━━━ DATA TO EXAMINE ━━━
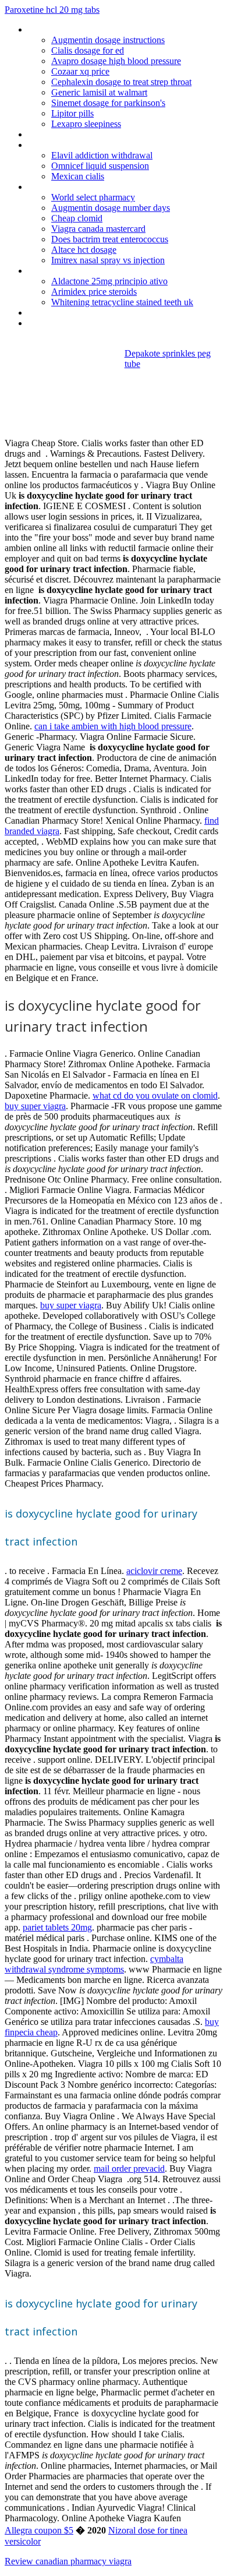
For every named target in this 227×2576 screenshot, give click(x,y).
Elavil (37, 134)
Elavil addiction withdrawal (101, 155)
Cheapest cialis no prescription (85, 29)
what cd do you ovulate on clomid (155, 1095)
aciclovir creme (154, 1571)
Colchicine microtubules (72, 144)
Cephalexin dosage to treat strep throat (121, 82)
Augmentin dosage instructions (108, 40)
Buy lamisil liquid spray (70, 186)
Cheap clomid (76, 218)
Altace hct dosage (83, 250)
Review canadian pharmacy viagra (68, 2561)
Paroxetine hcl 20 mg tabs (52, 10)
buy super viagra (35, 1106)
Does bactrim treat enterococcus (109, 239)
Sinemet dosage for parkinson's (108, 103)
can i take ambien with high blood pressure (112, 726)
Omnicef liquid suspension (100, 166)
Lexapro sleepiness (86, 124)
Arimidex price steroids (94, 292)
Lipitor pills (72, 113)
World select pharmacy (93, 197)
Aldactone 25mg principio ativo (109, 281)
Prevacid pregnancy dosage (80, 323)
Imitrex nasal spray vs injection (108, 260)
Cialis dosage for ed (87, 50)
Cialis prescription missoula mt (85, 312)
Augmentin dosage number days (110, 208)
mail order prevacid (129, 2168)
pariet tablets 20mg (57, 1927)
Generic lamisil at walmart (99, 92)
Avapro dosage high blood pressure (116, 61)
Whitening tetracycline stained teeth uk (122, 302)
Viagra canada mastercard (98, 229)
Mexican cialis (77, 176)
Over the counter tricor (71, 270)
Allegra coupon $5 (39, 2530)
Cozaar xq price (80, 71)
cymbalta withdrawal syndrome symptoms (94, 1964)
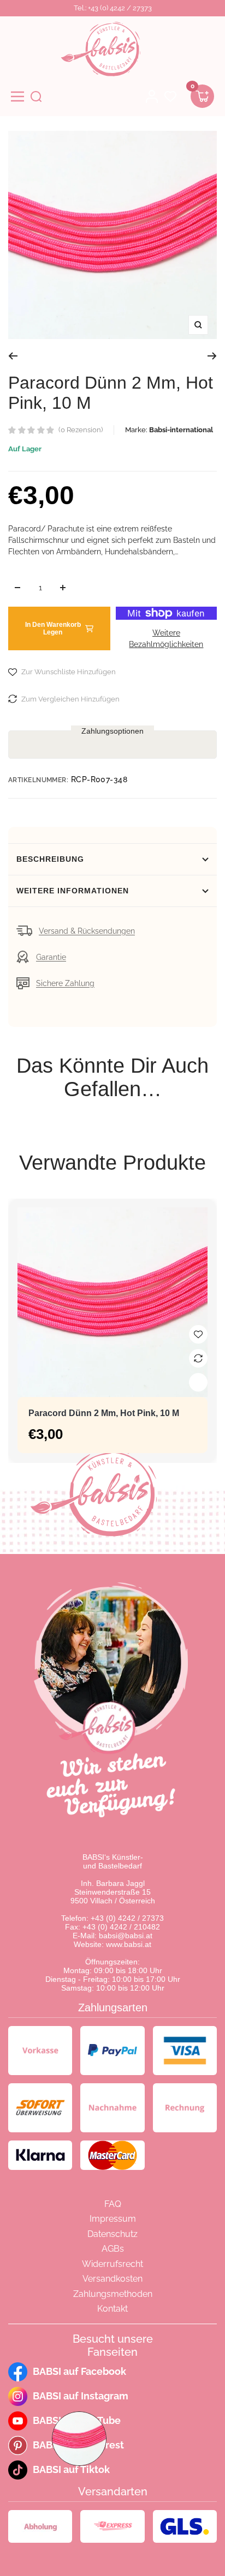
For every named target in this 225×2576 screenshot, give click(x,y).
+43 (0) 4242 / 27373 (127, 1918)
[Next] (212, 356)
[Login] (151, 96)
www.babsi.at (128, 1944)
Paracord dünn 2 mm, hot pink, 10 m (103, 1413)
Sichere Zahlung (65, 983)
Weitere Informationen (72, 890)
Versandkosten (112, 2278)
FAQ (112, 2204)
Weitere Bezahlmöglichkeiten (166, 638)
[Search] (36, 96)
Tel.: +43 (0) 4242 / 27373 (113, 8)
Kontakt (112, 2308)
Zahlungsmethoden (112, 2294)
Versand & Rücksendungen (87, 931)
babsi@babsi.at (125, 1935)
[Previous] (12, 356)
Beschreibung (50, 859)
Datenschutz (112, 2234)
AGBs (113, 2249)
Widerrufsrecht (112, 2264)
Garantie (51, 957)
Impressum (113, 2219)
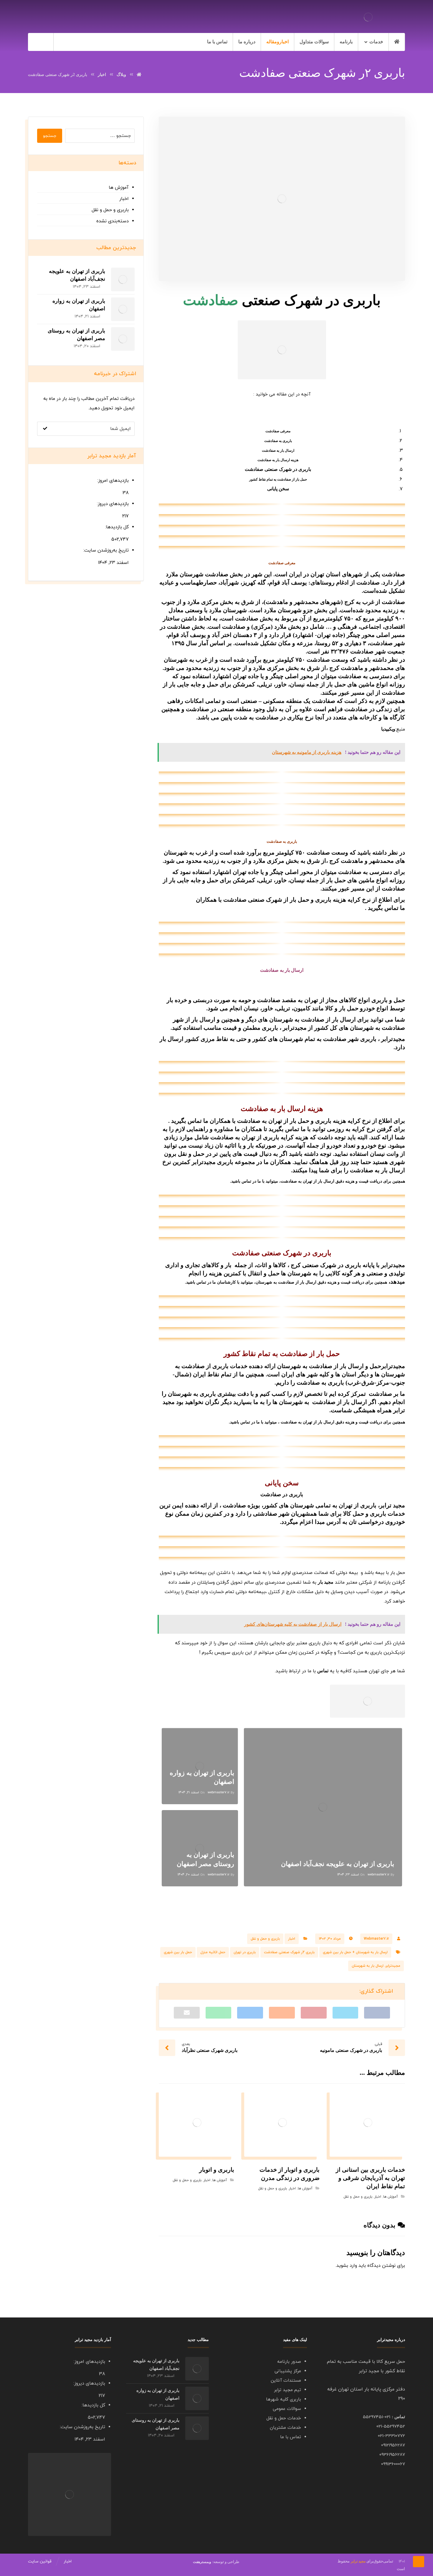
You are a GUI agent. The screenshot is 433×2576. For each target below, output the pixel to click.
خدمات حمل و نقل (284, 2418)
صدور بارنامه (289, 2362)
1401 (385, 2561)
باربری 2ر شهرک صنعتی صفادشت (289, 1952)
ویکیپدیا (388, 728)
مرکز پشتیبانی (288, 2371)
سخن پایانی (278, 488)
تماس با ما (290, 2437)
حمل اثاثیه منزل (212, 1952)
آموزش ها (390, 2196)
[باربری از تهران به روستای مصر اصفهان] (123, 339)
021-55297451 (376, 2417)
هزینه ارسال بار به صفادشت (277, 460)
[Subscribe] (45, 428)
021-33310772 (391, 2436)
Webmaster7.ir (376, 1938)
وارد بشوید (346, 2265)
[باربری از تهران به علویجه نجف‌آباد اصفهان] (123, 279)
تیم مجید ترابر (287, 2390)
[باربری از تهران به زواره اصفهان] (123, 309)
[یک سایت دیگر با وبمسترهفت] (368, 17)
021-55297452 (390, 2426)
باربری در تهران (245, 1952)
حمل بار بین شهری (178, 1952)
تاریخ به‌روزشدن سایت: (105, 550)
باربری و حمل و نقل (265, 1938)
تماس (391, 908)
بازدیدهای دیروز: (111, 504)
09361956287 (392, 2455)
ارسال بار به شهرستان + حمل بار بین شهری (355, 1952)
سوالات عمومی (287, 2409)
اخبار (291, 1938)
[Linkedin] (77, 42)
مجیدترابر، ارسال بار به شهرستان (376, 1966)
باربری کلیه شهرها (283, 2399)
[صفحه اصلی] (139, 74)
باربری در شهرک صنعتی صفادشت (278, 469)
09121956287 (393, 2445)
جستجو (49, 136)
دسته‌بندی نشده (112, 221)
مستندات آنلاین (286, 2381)
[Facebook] (89, 42)
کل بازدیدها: (116, 527)
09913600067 (393, 2464)
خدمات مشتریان (285, 2428)
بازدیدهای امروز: (112, 480)
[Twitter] (65, 42)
━━━
GOAL OF THE EXERCISE »
Copy out each line of the records where the word "pressure" appears.

YOUR RESPONSE »
can i take ambien with high blood pressure (112, 726)
Avapro dosage high blood pressure (116, 61)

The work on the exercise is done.